In RESOURCES FOR AMERICAN LITERARY STUDY Autumn 1981 (printed late in 1983) I made a big argument that sometimes "More is More." The Chicago Tribune on 16 April 1989 printed an article in which Kevin Costner declared likewise that sometimes "More is More." On 1 May 1989 I received a clipping of this article from Brian Higgins, who remembered the RALS article and thought it an interesting coincidence. Calling Higgins on several matters, I mentioned that of course this advocacy for "More is More" was genetic, since my mother was Martha Costner. Brian had not known I was a Costner. "Ho ho ho," we laughed. Then I asked my last Costner uncle (Andrew Costner) if he knew anything about one of our Costners becoming an actor and he said, "Sure do, he's one of Uncle Mode's grandson Bill's sons." That is to say, my second cousin once removed.

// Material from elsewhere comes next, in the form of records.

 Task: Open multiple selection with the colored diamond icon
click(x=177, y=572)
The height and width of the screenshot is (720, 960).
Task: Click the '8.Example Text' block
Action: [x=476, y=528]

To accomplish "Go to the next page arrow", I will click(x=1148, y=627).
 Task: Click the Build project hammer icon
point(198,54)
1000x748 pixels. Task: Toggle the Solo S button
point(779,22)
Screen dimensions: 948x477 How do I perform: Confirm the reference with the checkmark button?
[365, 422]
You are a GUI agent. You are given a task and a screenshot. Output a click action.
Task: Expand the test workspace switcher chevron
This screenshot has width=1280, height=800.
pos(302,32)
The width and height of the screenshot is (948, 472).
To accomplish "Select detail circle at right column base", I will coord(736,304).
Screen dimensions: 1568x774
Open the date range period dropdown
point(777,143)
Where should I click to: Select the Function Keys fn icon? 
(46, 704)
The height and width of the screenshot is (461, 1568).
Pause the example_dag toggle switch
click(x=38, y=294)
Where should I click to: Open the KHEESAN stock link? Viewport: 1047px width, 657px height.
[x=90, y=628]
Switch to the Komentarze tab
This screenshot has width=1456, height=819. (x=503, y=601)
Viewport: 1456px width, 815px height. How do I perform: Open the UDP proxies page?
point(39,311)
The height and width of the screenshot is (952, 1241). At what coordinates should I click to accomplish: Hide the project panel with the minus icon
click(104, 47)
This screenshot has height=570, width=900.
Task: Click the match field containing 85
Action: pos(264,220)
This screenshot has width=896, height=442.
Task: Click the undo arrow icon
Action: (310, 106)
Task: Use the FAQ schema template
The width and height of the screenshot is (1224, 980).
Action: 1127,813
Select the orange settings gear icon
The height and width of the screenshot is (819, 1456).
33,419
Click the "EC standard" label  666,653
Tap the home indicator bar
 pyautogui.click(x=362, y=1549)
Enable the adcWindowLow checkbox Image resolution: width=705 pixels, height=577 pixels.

Now, what do studies of families show about such similarity of attitudes in the descendants of two brothers? To be sure, these two brothers were closest in age and went off from Mississippi together into the wilds of the Oklahoma Territory panhandle and homesteaded there, so that their many children knew only one uncle. The Costner cousins there in Guymon knew no other relatives for ten years or so. How much of the "More is More" attitude, if any, could be genetic reinforced by family tradition?

My mother, one of the children born in Guymon, Oklahoma Territory, in her youth was known as "Bull Head Costner." That sort of thing, plainly, cannot be inherited or instilled.

I am only half joking here, because I want to test the limits of what's inherited and instilled when I write ORNERY PEOPLE, about the American ancestors I have found through the Internet, beginning at the end of 2002.